There is simply no way to comprehend indigenous notions without stepping aside from commercial assumptions that are broadly take for granted today (including the basic equation of land with property – with a commodity that can be bought, sold or owned). Indigenous insights cannot be understood without slowing down, without taking time to notice the upward press of the ground and the earthen silence that surrounds all our words. Often at home in such silence, oral peoples tend toward reticence, reluctant to broadcast their experience very loudly. Hence, while indigenous traditions are vigorously unfolding today, the philosophical intensity and practical wisdom of native peoples all too often remains invisible and unheard amid the bustle and blare of contemporary commerce, conveniently ignored by those who most have need of such intelligence.]

While indigenous, oral cultures tend to be exceedingly different from one another, it is nonetheless possible to discern several intuitions and qualities that they hold in common.

First: Oral awareness is intensely local in its orientation. Without the many communication technologies recently spawned by the printed word (without the ability such media have to bring us into contact with far-off places), indigenous oral awareness is much more deeply informed by the immediately surrounding locale than most modern folks can even imagine. In the absence of intervening technologies, our senses – coevolved for millions of years with the textures, colors and sounds of surrounding nature – spontaneously couple themselves to shapes and dynamic patterns in the living landscape, tracking those patterns as they metamorphose through the seasons.

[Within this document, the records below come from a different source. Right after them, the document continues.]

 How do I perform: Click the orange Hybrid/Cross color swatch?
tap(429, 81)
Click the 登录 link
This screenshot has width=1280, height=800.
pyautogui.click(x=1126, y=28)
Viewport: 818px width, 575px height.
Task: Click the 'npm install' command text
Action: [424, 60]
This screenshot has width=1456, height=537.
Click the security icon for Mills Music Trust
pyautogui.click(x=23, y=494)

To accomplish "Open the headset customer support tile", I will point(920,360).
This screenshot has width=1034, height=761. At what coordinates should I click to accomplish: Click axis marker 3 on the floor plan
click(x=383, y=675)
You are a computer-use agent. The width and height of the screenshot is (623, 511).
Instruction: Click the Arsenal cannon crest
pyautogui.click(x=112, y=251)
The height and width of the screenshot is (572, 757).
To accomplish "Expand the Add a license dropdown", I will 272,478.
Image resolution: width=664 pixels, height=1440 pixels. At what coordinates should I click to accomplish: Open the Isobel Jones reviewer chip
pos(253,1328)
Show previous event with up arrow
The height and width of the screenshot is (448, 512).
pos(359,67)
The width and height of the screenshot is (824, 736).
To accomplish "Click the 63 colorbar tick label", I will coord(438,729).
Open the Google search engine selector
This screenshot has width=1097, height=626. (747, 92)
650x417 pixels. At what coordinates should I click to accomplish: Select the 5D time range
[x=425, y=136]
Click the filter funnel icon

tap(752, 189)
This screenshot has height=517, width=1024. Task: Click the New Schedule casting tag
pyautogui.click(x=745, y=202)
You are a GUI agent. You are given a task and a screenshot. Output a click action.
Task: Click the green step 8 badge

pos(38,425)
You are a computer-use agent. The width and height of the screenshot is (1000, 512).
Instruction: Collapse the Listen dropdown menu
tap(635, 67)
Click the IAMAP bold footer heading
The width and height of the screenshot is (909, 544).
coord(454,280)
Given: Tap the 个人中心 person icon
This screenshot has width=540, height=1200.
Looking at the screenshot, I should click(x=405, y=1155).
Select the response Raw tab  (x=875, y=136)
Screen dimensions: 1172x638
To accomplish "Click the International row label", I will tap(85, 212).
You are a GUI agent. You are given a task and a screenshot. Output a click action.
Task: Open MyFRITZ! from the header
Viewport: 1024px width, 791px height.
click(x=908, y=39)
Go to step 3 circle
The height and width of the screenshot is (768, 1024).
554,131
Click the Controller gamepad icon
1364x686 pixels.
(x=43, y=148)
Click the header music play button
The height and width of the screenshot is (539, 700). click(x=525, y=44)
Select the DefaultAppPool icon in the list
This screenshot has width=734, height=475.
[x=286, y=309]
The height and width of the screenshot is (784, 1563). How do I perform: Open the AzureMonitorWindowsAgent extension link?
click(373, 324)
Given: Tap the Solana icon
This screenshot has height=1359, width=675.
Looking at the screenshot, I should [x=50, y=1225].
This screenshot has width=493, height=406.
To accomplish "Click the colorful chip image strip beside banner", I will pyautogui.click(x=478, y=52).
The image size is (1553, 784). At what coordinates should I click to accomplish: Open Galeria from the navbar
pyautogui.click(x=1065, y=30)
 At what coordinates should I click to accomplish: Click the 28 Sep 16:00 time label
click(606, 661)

The leafing time of the local trees, the rhythms of bud and blossom and fruit, the reticence of various animals in certain months and their antic exuberance in others – all these unfolding in the immediate environs provide a set of sensuous metaphors for the complex pulse of our own emotions, and a basic template for our cognitions. The human animal is a creature of imagination, to be sure, yet our imagination is first provoked and infused by the earthly place where we dwell, or by the wider terrain wherein we circulate. Indigenous, oral intelligence is place-based intelligence, an awareness infused by the local terrain.

Second: The simple act of perception is experienced as an interchange between oneself and that which one perceives – as a meeting, a participation, a communion between beings. For each thing that we sense is assumed to be sensitive in its own right, able to feel and respond to the beings around it, and to us.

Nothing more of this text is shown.